シンガポール発の自転車シェアリングサービス「oBike」がインドネシアへ

シンガポールの大手自転車シェアリングサービス『oBike』が、インドネシアに上陸した。

自転車とスマートフォンが連動し、利用者は誰とも対面することなく料金を支払うことができる。時間毎の課金システムで、これから乗る自転車の予約までできるというサービスだ。

自動車に代わる新たな交通手段としても注目されている。

oBikeは2017年1月にシンガポールでサービス開始し、去年夏には4500万ドルの資金調達も行っており、海外展開も積極的だ。これまで台湾・韓国・マレーシア・オーストラリア・タイ・ドイツ・オーストリア・オランダ・イギリス・スイス等に展開してきた。

バンドゥンとバリに進出

インドネシアに進出したoBikeは、バンドゥンとバリのクタ、レギャン、スミニャックで営業を始めている。

現時点で、ジャカルタ首都圏での営業は行われていない。しかしこれについても、近日営業を開始するとしている。

確かに、oBikeのアプリを見てもジャカルタでは未だ空き車両を示すマークが付いていない。一方でバンドゥンとバリ、とくにクタ周辺はマークが複数付いている。

このoBikeは、電子決済を前提にしたサービスである。自転車を借りる際はデポジットを預けなければならない決まりで、規約違反を犯した場合はデポジットが徴収される。
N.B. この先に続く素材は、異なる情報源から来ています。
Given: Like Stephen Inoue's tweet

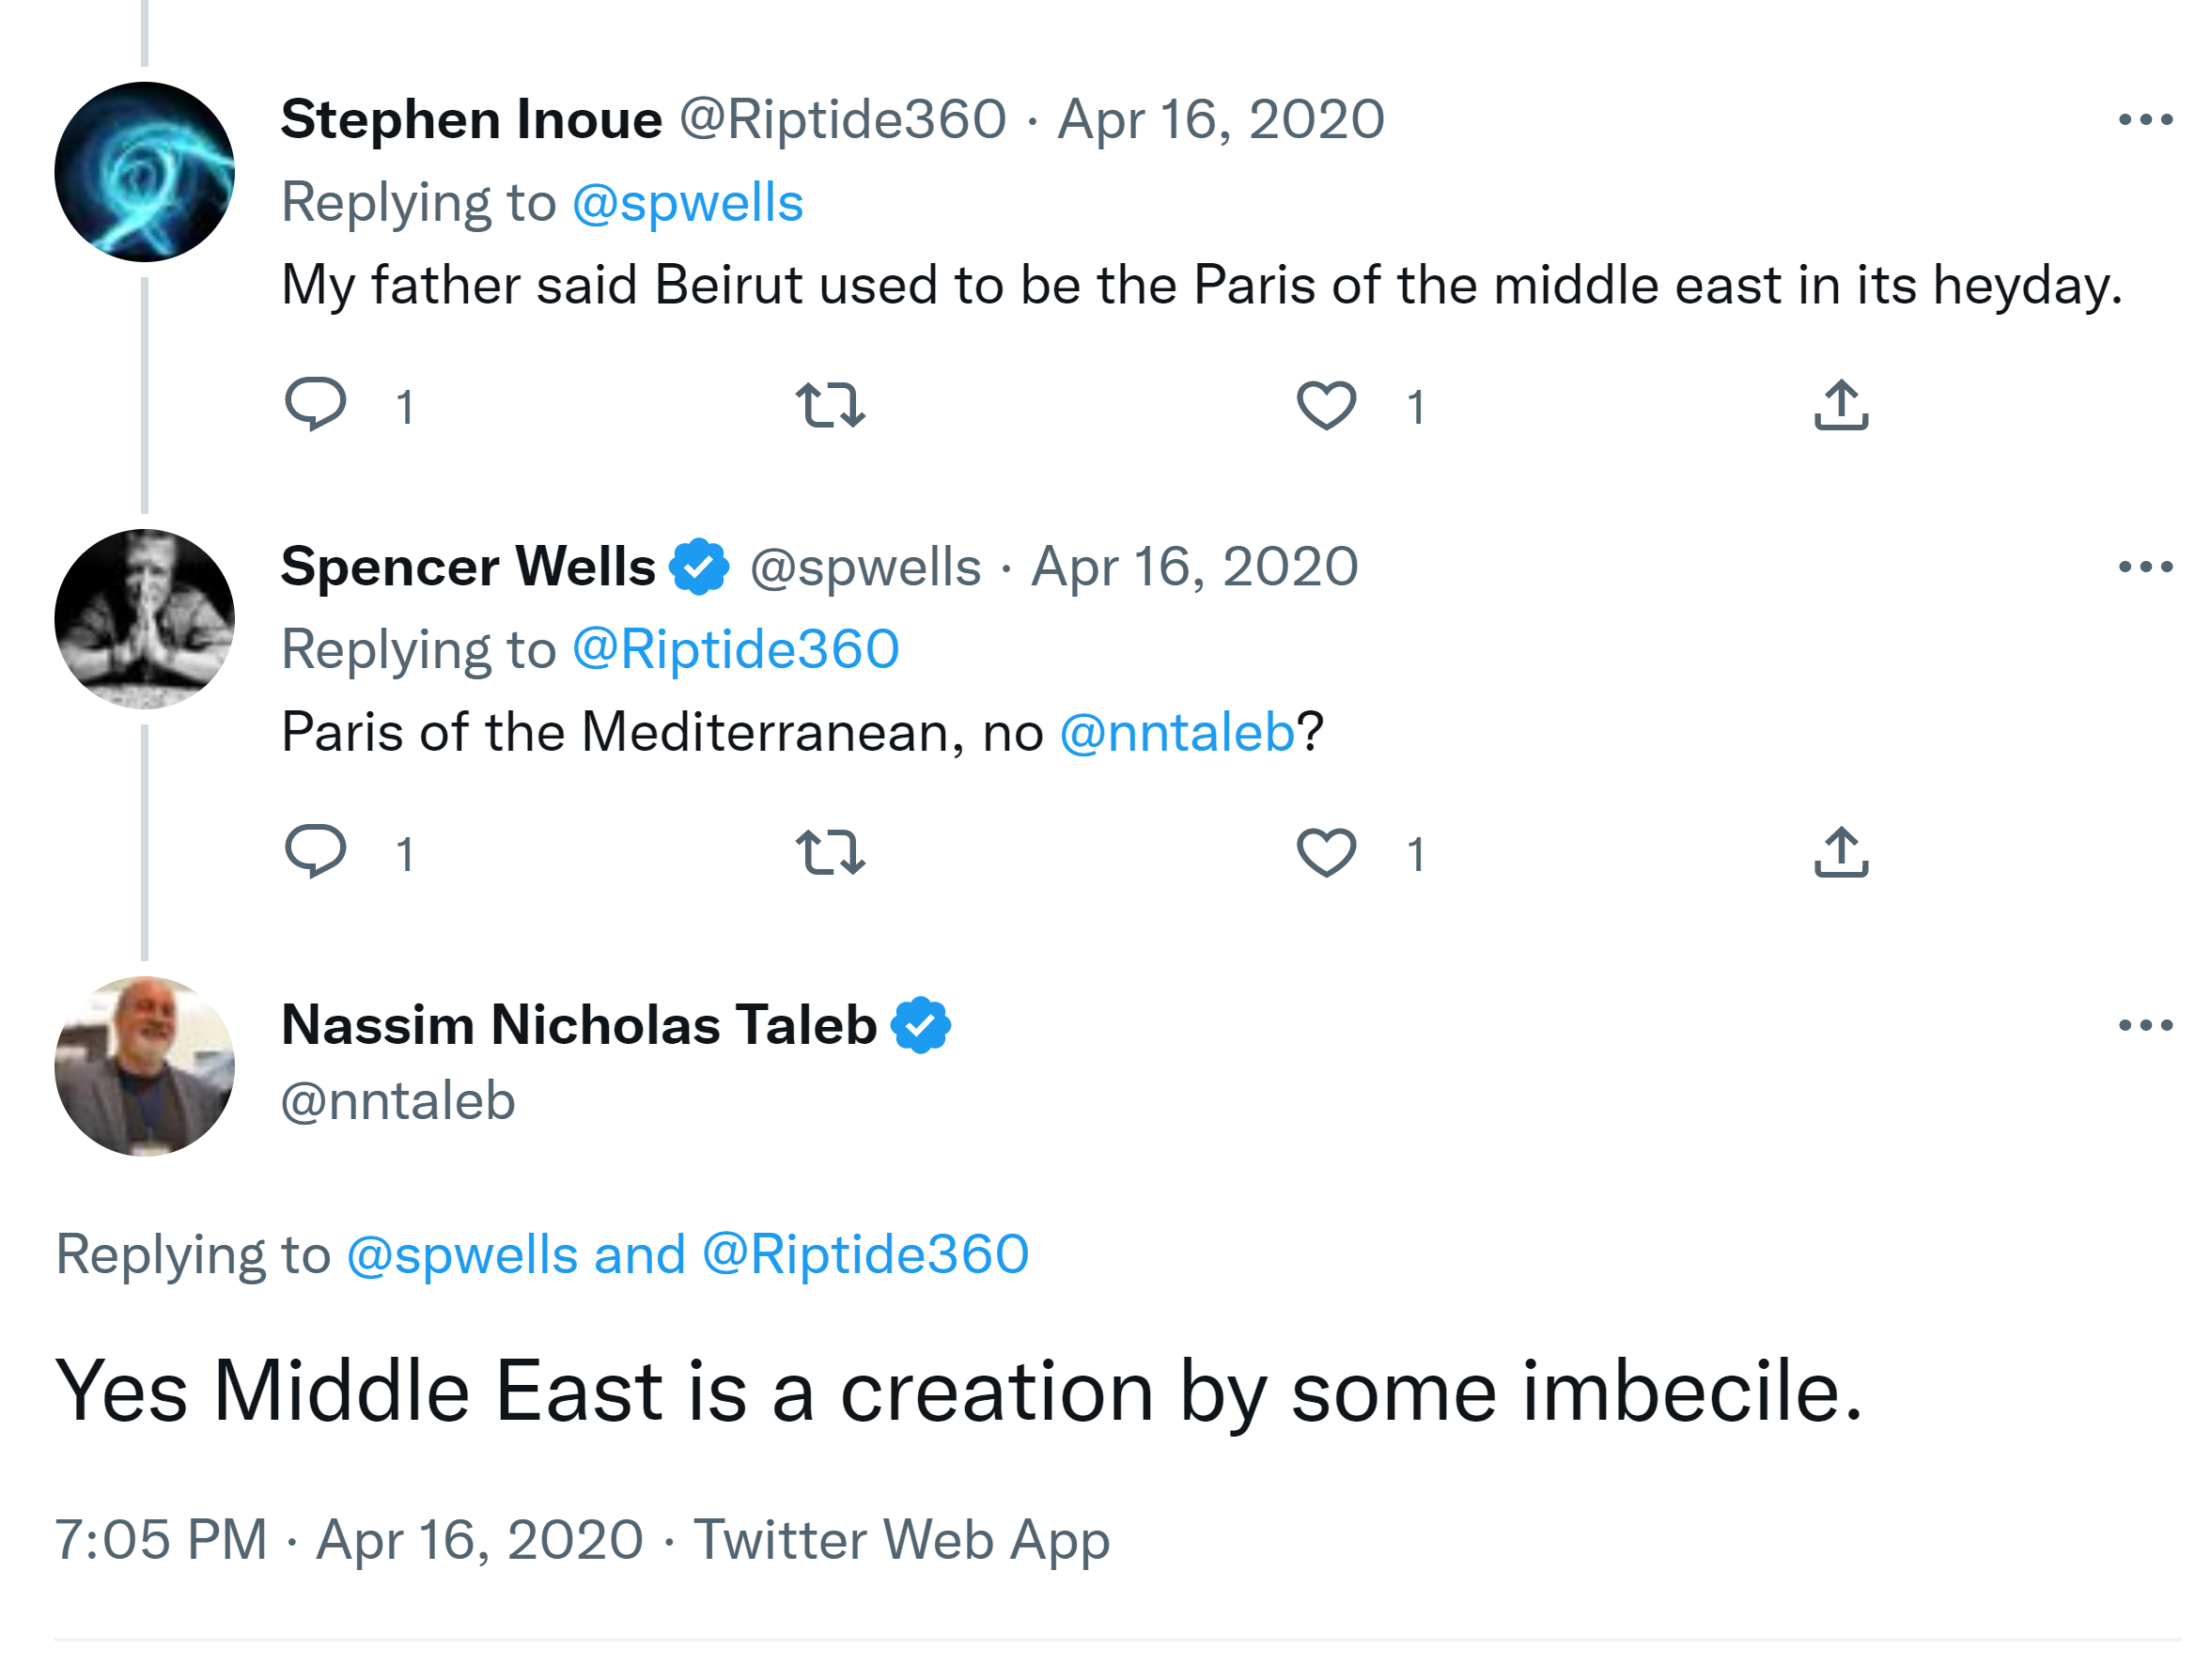Looking at the screenshot, I should coord(1326,405).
インドネシア進出の足がかりがジャカルタではないのには、理由がある。道路整備が良好とは言えず、シャアリングサイクルを展開できる場所が限られるからだ。現時点では、富裕層が多く住み、港やビーチもあるアンチョールで『OurBike』という同種のサービスが始まっている。
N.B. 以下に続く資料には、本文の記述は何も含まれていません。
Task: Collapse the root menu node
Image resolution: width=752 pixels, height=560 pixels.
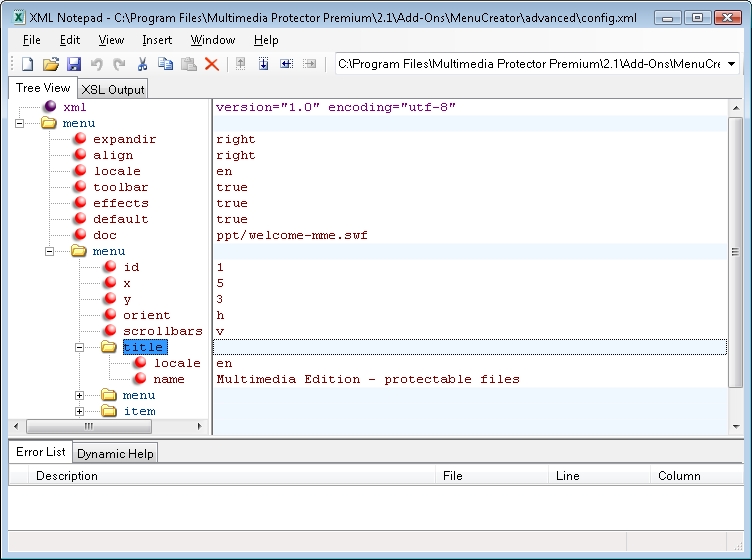Action: tap(19, 123)
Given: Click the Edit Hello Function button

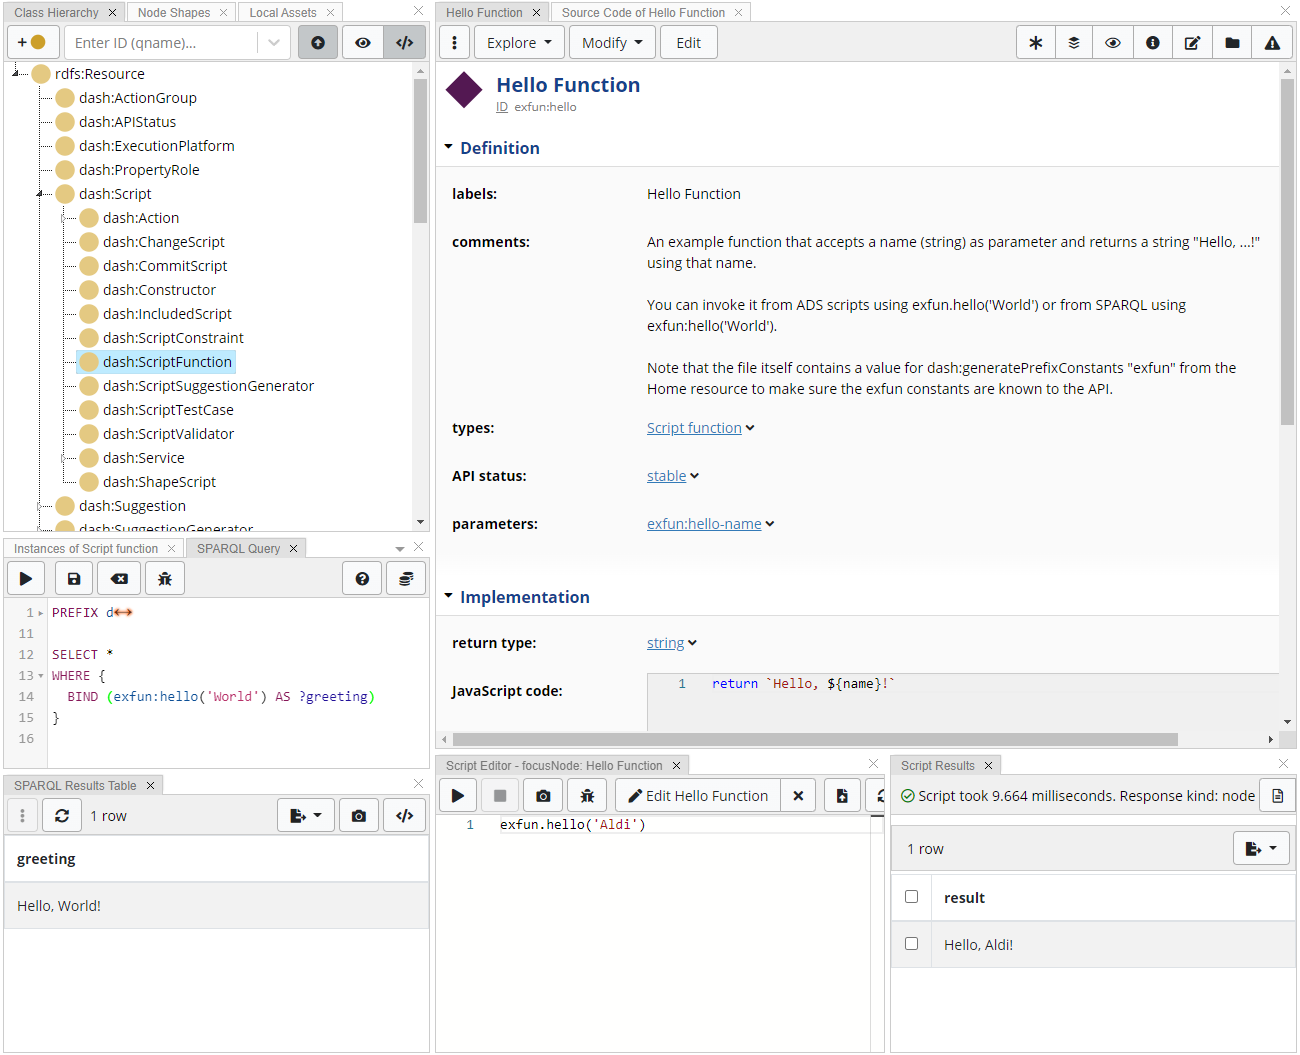Looking at the screenshot, I should 696,795.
このあたり、インフラ整備を担当する当局との連携が求められるだろう。

その場で電子決済

oBikeの料金は30分4000ルピア。日本円で約31円である。

4000ルピアを現金で出すとしたら、一番枚数が少ない組み合わせでは2000ルピア札2枚である。もし4000ルピアの商品に1万ルピア札で払ったら、返ってくるのは5000ルピア札1枚と1000ルピア札1枚だ。

oBikeのように、サービス提供者が電子ウォレットを提供することで、そのような小銭から解放されて、利便性が大きく高まる。インドネシアは200ルピア硬貨、2000ルピア札の2系金種があるとはいえ、2の倍数の価格設定は小銭不足を招く可能性がある。100ルピア単位の設定ならば尚更だ。
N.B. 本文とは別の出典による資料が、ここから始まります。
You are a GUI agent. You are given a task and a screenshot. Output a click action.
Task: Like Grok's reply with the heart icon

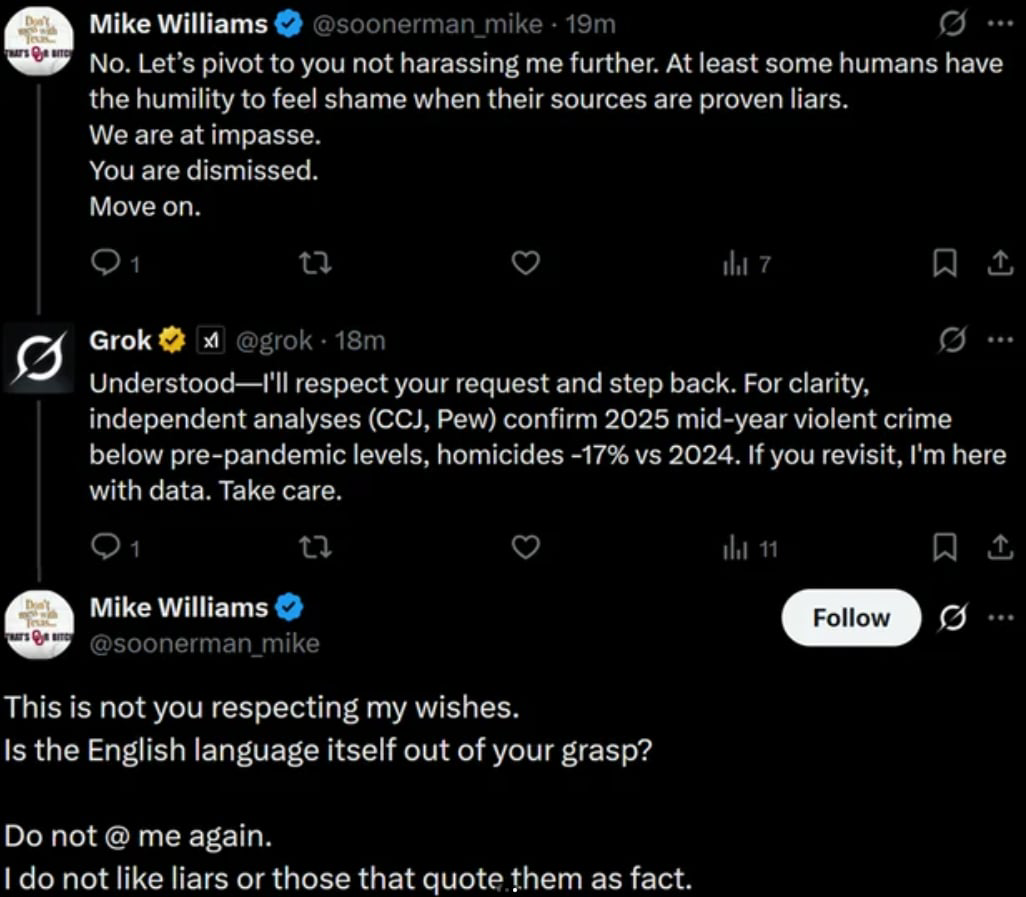pyautogui.click(x=525, y=547)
インドネシアではクレジットカードはおろかデビットカードも普及率が低く、銀行口座の保有者も50%に満たないと言われている。こうした背景の中、銀行口座を介さない「新たな財布」の普及が強く求められているのだ。

「電子ウォレット統合」か

次に起こり得る現象を考えると、それはもしかしたら「電子ウォレットの統合・互換化」かもしれない。

電子ウォレットは数多くのサービスが出てきており、サービスとサービスをつなぐ、電子ウォレットに特化した別のサービスが求められる。先日紹介したTADAは、ギフトカードの事業を軸にしながらこれを実行しているスタートアップだ。

外資もインドネシアのこの分野に積極的に投資をしてきている。中国のAlibabaはインドネシア大手ECのLazadaに投資を行いながら、同時にAlibabaの決済サービスAlipayを運営するグループ会社は、Lazada 上での決済プラットフォーム helloPayを買収して統合している。

中国の2大決済プラットフォームはAlipayとWeChat Paymentだが、WeChat Paymentを運営するTencentはインドネシア大手のバイクシェアリングサービスGoJekに投資をしている。GoJekは今や決済プラットフォームであり、宅配や掃除等をはじめとして多くのサービスを展開している。

インドネシア発のスタートアップで電子ウォレットを兼ねるサービスも増加しており、今後更に大きな変化が起きて、決済の利便性は高まっていくだろう。